Simple NLP – Early Machine Translation

September 7, 2017 ~ Jerry Li ~ Leave a comment

Simple NLP – 3

Author: Jerry Li

“Siri, what is zero divided by zero?”

“Imagine that you have zero cookies, and you split them evenly among zero friends, how many cookies does each person get? See? It doesn’t make sense. And Cookie Monster is sad that there are no cookies. And you are sad that you have no friends.”

A Brief History – Early Machine Translation

Last time we talked about the birth and the initial difficulties in NLP research from 1940s to 1960s. NLP Research continued in other countries after United States government withdrew funding in the US. According to “Machine translation: a concise history”, the METEO System was developed in Canada for translating weather forecasts between English and French. It was formally adapted in the 1980s to replace junior translators. Systran was a translation system developed in 1968 to support translation among European languages. It was first installed in 1970 and used in intergovernmental institutions including NATO and International Atomic Energy Authority, as well as international companies such as General Motor.

If you remember ELIZA the chat bot from last time, it may seem like Machine Translation systems will never be feasible in such a short period of time. How did METEO System and Systran work? Did the US government greatly misjudged the level of difficulty of NLP? To answer those questions, we need to know how early machine translation systems works.

Machine Translation in Three Steps

The very first automatic translation systems usually translate sentences one by one (which is still true for most translation software today). For each sentence, it consists of three separate steps:

Extract syntactic (grammar) information from the sentence.
Reassemble the syntactic structure per the target language.
Translate each word in source language into target language.

The system resembles a simplified translation procedure of a bilingual human.
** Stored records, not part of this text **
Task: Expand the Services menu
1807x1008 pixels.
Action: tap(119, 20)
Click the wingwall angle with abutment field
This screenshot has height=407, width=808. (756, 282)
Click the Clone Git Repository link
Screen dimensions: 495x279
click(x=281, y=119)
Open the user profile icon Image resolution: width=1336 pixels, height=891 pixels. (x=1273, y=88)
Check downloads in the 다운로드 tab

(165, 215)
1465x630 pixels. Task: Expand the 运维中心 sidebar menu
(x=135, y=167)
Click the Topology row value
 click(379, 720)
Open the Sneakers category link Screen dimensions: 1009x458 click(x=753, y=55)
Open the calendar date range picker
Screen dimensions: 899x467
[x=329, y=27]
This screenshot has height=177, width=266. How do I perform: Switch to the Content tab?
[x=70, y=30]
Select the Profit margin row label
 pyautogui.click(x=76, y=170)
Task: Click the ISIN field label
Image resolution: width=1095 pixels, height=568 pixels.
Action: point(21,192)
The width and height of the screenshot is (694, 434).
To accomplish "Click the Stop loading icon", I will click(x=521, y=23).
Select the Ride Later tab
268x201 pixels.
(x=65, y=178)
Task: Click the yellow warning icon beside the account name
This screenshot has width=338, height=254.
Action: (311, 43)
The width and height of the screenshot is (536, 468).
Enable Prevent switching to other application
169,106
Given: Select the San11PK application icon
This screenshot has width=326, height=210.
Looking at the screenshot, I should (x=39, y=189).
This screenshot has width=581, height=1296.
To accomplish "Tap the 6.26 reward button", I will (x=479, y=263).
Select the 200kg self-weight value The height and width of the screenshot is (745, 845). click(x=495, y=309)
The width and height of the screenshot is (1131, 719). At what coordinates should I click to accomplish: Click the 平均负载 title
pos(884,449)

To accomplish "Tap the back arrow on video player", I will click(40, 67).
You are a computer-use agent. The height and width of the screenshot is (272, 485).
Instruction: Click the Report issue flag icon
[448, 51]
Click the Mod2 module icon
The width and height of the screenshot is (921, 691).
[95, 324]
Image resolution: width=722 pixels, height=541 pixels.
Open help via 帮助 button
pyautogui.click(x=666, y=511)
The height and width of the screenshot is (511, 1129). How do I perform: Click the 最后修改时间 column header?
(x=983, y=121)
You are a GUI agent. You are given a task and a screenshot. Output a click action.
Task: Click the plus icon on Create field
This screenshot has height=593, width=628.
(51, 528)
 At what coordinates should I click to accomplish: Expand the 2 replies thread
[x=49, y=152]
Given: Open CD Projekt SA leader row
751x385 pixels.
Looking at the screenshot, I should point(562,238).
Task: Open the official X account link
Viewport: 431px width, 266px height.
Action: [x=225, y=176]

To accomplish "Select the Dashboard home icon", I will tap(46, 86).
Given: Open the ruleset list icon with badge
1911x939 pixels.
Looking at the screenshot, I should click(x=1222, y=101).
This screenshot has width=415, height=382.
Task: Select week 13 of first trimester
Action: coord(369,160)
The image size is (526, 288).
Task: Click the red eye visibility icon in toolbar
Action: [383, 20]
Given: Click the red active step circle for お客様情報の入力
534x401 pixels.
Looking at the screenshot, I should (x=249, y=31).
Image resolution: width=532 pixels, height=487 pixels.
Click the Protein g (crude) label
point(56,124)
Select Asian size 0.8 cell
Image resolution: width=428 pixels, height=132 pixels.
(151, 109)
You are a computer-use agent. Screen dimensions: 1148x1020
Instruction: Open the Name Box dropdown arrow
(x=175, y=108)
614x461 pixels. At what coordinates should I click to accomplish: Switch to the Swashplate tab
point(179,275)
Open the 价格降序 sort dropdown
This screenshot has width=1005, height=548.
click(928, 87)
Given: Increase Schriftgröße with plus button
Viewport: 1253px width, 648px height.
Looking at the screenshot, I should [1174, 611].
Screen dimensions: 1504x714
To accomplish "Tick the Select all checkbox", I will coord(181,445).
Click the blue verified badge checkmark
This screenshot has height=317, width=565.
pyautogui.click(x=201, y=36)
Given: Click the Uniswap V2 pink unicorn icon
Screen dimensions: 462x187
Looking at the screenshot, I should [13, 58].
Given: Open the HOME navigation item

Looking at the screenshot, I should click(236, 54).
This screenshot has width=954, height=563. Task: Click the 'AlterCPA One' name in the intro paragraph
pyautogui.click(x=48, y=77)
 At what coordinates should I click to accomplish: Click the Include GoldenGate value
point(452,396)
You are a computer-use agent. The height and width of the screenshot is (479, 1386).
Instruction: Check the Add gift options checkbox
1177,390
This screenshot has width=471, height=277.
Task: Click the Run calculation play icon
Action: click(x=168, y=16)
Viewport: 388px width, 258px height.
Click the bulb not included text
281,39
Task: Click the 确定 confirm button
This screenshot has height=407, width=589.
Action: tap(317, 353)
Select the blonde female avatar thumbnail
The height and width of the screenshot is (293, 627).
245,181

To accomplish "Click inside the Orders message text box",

Since those three steps will reappear again and again in NLP systems developed later, let’s go through them one by one.

Suppose we are working for the Canadian government on translating their weather reports. We are given the sentence “The weather in Montreal is cloudy.” and we would like to translate that into French. I personally know no French and I am not a native English speaker, so I’ll do it the slow way. What I have in hand was an English to French dictionary, an introductory grammar book, and a friend of mine George who knows a little French.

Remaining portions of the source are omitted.